O Ministério Público, por sua vez, entende que a não inquirição das testemunhas não acarreta a nulidade da decisão. No entanto, ainda que assim não se entendesse, a respectiva audição na fase judicial sempre importaria a sanação da nulidade, nos termos do art. 121.º n.º 1 alínea c) do RGCO.
Vejamos então:
Estatui o art. 32.º, n.º 10 da Constituição da República Portuguesa (CRP) que “nos processos de contra-ordenação (…) são assegurados ao arguido os direitos de audição e defesa”.
E dispõe o art. 50.º do RGCO, densificando a norma constitucional, que “não é permitida a aplicação de uma coima ou de uma sanção acessória sem antes se ter assegurado ao arguido a possibilidade de, num prazo razoável, se pronunciar sobre a contra-ordenação que lhe é imputada e sobre a sanção ou sanções em que incorre”.
Este normativo reportado ao “direito de audição e defesa”, consagra o direito de o arguido se pronunciar, mas também o de intervir no processo de contraordenação, apresentando ou requerendo diligências probatórias.
Por seu turno, dispõe o art. 54.º, n.º 2 do RGCO que “a autoridade administrativa procederá à sua investigação e instrução, finda a qual arquivará o processo ou aplicará uma coima”.
Daqui decorre, portanto, que é da competência da autoridade administrativa a instrução e investigação do processo.
E assim, enquadra-se dentro das competências da autoridade administrativa a decisão sobre as diligências probatórias a produzir, designadamente, devendo “ser realizadas aquelas que se mostrem necessárias para o apuramento da verdade e da boa decisão da causa; todas as demais serão de indeferir, por supérfluas, inúteis” (acórdão do Tribunal da Relação de Évora, de 6/11/2018, P.º 22/18.5T8ETZ.E1, em www.dgsi.pt). Ou seja, “apenas devem ser praticados os actos que se proponham atingir as finalidades daquela fase processual o que pode não coincidir, necessariamente, com os actos propostos” (Oliveira Mendes e Santos Cabral, citado no acórdão supra mencionado).
Destarte tal faculdade não pode ser tida como arbitrária. Na verdade, ainda que a autoridade administrativa esteja acometida da competência da direcção da fase de investigação, encontra-se igualmente vinculada ao princípio da legalidade (art. 43.º do RGCO), visando a “prossecução do interesse público, no respeito pelos direitos e interesses legalmente protegidos dos cidadãos” (art. 266.º, n.º 1 da CRP). Conjugando com o direito de o arguido intervir no processo contraordenacional, oferecendo provas (art. 50.º do RGCO), a autoridade administrativa encontra-se vinculada a praticar as diligências pertinentes ao apuramento da verdade, apenas podendo rejeitar a realização de prova que não influa no objecto do processo (art. 54.º, n.º 2 do RGCO) e, cumulativamente, assim o justifique por decisão fundamentada (art. 97.º n.º 5 do C.P.P. ex vi art. 41.º do RGCO).

§ **Dados fornecidos**:
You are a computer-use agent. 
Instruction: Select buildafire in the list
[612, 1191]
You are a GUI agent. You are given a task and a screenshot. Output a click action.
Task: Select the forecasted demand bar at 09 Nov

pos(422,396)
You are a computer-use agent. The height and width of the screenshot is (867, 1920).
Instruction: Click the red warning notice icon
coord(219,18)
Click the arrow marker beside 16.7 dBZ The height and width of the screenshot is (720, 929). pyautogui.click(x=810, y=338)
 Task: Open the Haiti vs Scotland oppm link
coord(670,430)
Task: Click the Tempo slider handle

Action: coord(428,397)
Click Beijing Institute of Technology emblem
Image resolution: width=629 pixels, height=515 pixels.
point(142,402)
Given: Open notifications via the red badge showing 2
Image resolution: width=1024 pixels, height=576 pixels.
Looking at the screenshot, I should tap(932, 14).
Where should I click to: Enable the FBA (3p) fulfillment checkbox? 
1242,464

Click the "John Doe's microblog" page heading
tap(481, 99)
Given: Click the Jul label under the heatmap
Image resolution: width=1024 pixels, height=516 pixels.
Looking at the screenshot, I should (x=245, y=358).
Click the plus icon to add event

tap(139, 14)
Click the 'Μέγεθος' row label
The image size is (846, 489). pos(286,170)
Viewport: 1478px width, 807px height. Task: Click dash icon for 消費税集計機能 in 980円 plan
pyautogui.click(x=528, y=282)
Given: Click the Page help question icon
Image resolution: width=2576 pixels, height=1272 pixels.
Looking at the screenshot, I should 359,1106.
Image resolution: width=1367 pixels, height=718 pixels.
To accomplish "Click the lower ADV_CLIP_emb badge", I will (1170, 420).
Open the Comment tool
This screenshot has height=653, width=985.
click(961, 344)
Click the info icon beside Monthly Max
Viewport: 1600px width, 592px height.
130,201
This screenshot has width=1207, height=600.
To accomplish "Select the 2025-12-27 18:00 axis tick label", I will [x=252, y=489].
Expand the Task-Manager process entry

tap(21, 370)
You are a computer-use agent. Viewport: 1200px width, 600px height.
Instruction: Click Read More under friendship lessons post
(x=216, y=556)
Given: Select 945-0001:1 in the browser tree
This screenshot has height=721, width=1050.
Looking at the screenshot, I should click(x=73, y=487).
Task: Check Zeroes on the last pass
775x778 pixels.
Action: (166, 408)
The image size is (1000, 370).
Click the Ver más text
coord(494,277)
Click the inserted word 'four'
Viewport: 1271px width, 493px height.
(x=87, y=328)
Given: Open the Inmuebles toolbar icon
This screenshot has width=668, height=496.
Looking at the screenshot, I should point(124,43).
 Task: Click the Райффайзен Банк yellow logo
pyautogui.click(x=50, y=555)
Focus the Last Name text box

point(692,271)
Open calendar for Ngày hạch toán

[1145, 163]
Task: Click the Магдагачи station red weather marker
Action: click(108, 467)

§ **Conjunto de tarefas**:
1/ Traduza para inglês a seguinte frase do excerto sobre o direito de audição e defesa: “Daqui decorre, portanto, que é da competência da autoridade administrativa a instrução e investigação do processo.”
2/ Transcreva do excerto sobre o direito de audição e defesa o trecho que vai de “Daqui decorre, portanto, que” a “acórdão supra mencionado).”.

§ **Respostas às tarefas**:
1/ It therefore follows that the investigation and inquiry of the proceedings fall within the competence of the administrative authority.

2/
Daqui decorre, portanto, que é da competência da autoridade administrativa a instrução e investigação do processo.
E assim, enquadra-se dentro das competências da autoridade administrativa a decisão sobre as diligências probatórias a produzir, designadamente, devendo “ser realizadas aquelas que se mostrem necessárias para o apuramento da verdade e da boa decisão da causa; todas as demais serão de indeferir, por supérfluas, inúteis” (acórdão do Tribunal da Relação de Évora, de 6/11/2018, P.º 22/18.5T8ETZ.E1, em www.dgsi.pt). Ou seja, “apenas devem ser praticados os actos que se proponham atingir as finalidades daquela fase processual o que pode não coincidir, necessariamente, com os actos propostos” (Oliveira Mendes e Santos Cabral, citado no acórdão supra mencionado).